Retype the material below exactly as it is, every line included.

* **Data to use**
=====

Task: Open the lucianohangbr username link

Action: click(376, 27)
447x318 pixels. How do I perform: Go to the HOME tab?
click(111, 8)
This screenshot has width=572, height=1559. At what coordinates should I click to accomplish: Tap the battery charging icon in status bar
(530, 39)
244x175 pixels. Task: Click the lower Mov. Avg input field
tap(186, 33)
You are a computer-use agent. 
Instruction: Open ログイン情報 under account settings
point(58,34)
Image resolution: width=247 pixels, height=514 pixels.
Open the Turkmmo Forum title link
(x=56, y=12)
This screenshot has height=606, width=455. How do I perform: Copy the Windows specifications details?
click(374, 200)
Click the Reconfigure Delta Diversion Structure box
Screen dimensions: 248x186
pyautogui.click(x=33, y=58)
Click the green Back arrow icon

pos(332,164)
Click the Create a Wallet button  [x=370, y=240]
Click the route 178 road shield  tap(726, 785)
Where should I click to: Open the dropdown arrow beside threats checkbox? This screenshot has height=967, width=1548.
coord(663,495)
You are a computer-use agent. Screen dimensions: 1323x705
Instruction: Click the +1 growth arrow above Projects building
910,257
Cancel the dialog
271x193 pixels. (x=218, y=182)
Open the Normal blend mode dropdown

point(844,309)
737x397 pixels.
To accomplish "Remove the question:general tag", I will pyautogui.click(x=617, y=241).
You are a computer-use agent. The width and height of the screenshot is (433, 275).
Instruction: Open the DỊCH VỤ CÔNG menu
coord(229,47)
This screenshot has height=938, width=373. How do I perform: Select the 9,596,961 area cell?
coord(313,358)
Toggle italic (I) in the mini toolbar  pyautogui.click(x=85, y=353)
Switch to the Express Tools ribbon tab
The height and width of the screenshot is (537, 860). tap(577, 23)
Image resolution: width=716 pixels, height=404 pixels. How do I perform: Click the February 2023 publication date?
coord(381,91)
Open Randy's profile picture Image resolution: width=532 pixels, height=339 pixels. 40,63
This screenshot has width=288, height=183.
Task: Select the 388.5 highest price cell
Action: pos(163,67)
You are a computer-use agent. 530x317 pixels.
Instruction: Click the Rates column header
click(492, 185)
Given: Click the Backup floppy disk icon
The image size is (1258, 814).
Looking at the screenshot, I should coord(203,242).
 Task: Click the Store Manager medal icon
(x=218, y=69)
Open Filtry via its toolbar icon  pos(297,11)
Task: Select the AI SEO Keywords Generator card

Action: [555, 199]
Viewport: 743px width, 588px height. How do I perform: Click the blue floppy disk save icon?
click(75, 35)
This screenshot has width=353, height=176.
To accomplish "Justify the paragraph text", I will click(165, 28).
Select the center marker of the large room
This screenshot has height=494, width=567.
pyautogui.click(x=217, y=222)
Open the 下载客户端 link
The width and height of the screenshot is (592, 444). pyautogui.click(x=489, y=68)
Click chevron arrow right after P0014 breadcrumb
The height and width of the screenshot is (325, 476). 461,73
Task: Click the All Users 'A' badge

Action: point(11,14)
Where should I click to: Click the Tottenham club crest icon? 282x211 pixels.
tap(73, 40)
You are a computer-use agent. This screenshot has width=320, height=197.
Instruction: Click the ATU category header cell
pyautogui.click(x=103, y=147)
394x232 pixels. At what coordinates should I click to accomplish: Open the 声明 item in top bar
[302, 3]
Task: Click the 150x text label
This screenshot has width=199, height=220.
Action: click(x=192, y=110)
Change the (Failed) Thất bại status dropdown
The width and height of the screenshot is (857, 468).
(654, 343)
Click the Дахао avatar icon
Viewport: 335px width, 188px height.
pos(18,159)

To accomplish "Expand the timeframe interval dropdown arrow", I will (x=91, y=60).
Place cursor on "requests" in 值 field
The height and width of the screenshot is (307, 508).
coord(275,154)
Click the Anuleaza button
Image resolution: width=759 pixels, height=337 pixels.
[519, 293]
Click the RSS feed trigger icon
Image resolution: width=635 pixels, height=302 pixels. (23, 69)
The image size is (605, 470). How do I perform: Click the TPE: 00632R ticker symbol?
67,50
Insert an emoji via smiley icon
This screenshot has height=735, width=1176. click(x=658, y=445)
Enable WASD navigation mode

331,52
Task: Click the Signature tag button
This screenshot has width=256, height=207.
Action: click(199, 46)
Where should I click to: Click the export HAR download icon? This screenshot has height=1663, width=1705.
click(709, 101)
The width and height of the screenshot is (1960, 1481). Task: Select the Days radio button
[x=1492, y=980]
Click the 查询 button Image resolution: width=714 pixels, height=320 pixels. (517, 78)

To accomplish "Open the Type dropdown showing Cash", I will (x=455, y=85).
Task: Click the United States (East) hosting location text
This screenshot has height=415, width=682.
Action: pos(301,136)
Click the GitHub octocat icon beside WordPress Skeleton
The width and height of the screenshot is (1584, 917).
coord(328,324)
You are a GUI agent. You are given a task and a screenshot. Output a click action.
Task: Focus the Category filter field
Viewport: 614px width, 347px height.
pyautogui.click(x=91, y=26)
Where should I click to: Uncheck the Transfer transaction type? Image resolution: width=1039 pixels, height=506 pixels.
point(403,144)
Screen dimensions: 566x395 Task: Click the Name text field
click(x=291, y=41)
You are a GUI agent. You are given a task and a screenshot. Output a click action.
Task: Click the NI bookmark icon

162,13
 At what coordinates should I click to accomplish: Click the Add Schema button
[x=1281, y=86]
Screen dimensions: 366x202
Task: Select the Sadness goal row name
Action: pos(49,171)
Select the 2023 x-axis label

=====

* **Answer to the task**
Task: Open the lucianohangbr username link

Action: click(376, 27)
447x318 pixels. How do I perform: Go to the HOME tab?
click(111, 8)
This screenshot has width=572, height=1559. At what coordinates should I click to accomplish: Tap the battery charging icon in status bar
(530, 39)
244x175 pixels. Task: Click the lower Mov. Avg input field
tap(186, 33)
You are a computer-use agent. 
Instruction: Open ログイン情報 under account settings
point(58,34)
Image resolution: width=247 pixels, height=514 pixels.
Open the Turkmmo Forum title link
(x=56, y=12)
This screenshot has height=606, width=455. How do I perform: Copy the Windows specifications details?
click(374, 200)
Click the Reconfigure Delta Diversion Structure box
Screen dimensions: 248x186
pyautogui.click(x=33, y=58)
Click the green Back arrow icon

pos(332,164)
Click the Create a Wallet button  [x=370, y=240]
Click the route 178 road shield  tap(726, 785)
Where should I click to: Open the dropdown arrow beside threats checkbox? This screenshot has height=967, width=1548.
coord(663,495)
You are a computer-use agent. Screen dimensions: 1323x705
Instruction: Click the +1 growth arrow above Projects building
910,257
Cancel the dialog
271x193 pixels. (x=218, y=182)
Open the Normal blend mode dropdown

point(844,309)
737x397 pixels.
To accomplish "Remove the question:general tag", I will pyautogui.click(x=617, y=241).
You are a computer-use agent. The width and height of the screenshot is (433, 275).
Instruction: Open the DỊCH VỤ CÔNG menu
coord(229,47)
This screenshot has height=938, width=373. How do I perform: Select the 9,596,961 area cell?
coord(313,358)
Toggle italic (I) in the mini toolbar  pyautogui.click(x=85, y=353)
Switch to the Express Tools ribbon tab
The height and width of the screenshot is (537, 860). tap(577, 23)
Image resolution: width=716 pixels, height=404 pixels. How do I perform: Click the February 2023 publication date?
coord(381,91)
Open Randy's profile picture Image resolution: width=532 pixels, height=339 pixels. 40,63
This screenshot has width=288, height=183.
Task: Select the 388.5 highest price cell
Action: pos(163,67)
You are a computer-use agent. 530x317 pixels.
Instruction: Click the Rates column header
click(492, 185)
Given: Click the Backup floppy disk icon
The image size is (1258, 814).
Looking at the screenshot, I should coord(203,242).
 Task: Click the Store Manager medal icon
(x=218, y=69)
Open Filtry via its toolbar icon  pos(297,11)
Task: Select the AI SEO Keywords Generator card

Action: [555, 199]
Viewport: 743px width, 588px height. How do I perform: Click the blue floppy disk save icon?
click(75, 35)
This screenshot has width=353, height=176.
To accomplish "Justify the paragraph text", I will click(165, 28).
Select the center marker of the large room
This screenshot has height=494, width=567.
pyautogui.click(x=217, y=222)
Open the 下载客户端 link
The width and height of the screenshot is (592, 444). pyautogui.click(x=489, y=68)
Click chevron arrow right after P0014 breadcrumb
The height and width of the screenshot is (325, 476). 461,73
Task: Click the All Users 'A' badge

Action: point(11,14)
Where should I click to: Click the Tottenham club crest icon? 282x211 pixels.
tap(73, 40)
You are a computer-use agent. This screenshot has width=320, height=197.
Instruction: Click the ATU category header cell
pyautogui.click(x=103, y=147)
394x232 pixels. At what coordinates should I click to accomplish: Open the 声明 item in top bar
[302, 3]
Task: Click the 150x text label
This screenshot has width=199, height=220.
Action: click(x=192, y=110)
Change the (Failed) Thất bại status dropdown
The width and height of the screenshot is (857, 468).
(654, 343)
Click the Дахао avatar icon
Viewport: 335px width, 188px height.
pos(18,159)

To accomplish "Expand the timeframe interval dropdown arrow", I will (x=91, y=60).
Place cursor on "requests" in 值 field
The height and width of the screenshot is (307, 508).
coord(275,154)
Click the Anuleaza button
Image resolution: width=759 pixels, height=337 pixels.
[519, 293]
Click the RSS feed trigger icon
Image resolution: width=635 pixels, height=302 pixels. (23, 69)
The image size is (605, 470). How do I perform: Click the TPE: 00632R ticker symbol?
67,50
Insert an emoji via smiley icon
This screenshot has height=735, width=1176. click(x=658, y=445)
Enable WASD navigation mode

331,52
Task: Click the Signature tag button
This screenshot has width=256, height=207.
Action: click(199, 46)
Where should I click to: Click the export HAR download icon? This screenshot has height=1663, width=1705.
click(709, 101)
The width and height of the screenshot is (1960, 1481). Task: Select the Days radio button
[x=1492, y=980]
Click the 查询 button Image resolution: width=714 pixels, height=320 pixels. (517, 78)

To accomplish "Open the Type dropdown showing Cash", I will (x=455, y=85).
Task: Click the United States (East) hosting location text
This screenshot has height=415, width=682.
Action: pos(301,136)
Click the GitHub octocat icon beside WordPress Skeleton
The width and height of the screenshot is (1584, 917).
coord(328,324)
You are a GUI agent. You are given a task and a screenshot. Output a click action.
Task: Focus the Category filter field
Viewport: 614px width, 347px height.
pyautogui.click(x=91, y=26)
Where should I click to: Uncheck the Transfer transaction type? Image resolution: width=1039 pixels, height=506 pixels.
point(403,144)
Screen dimensions: 566x395 Task: Click the Name text field
click(x=291, y=41)
You are a GUI agent. You are given a task and a screenshot. Output a click action.
Task: Click the NI bookmark icon

162,13
 At what coordinates should I click to accomplish: Click the Add Schema button
[x=1281, y=86]
Screen dimensions: 366x202
Task: Select the Sadness goal row name
Action: pos(49,171)
Select the 2023 x-axis label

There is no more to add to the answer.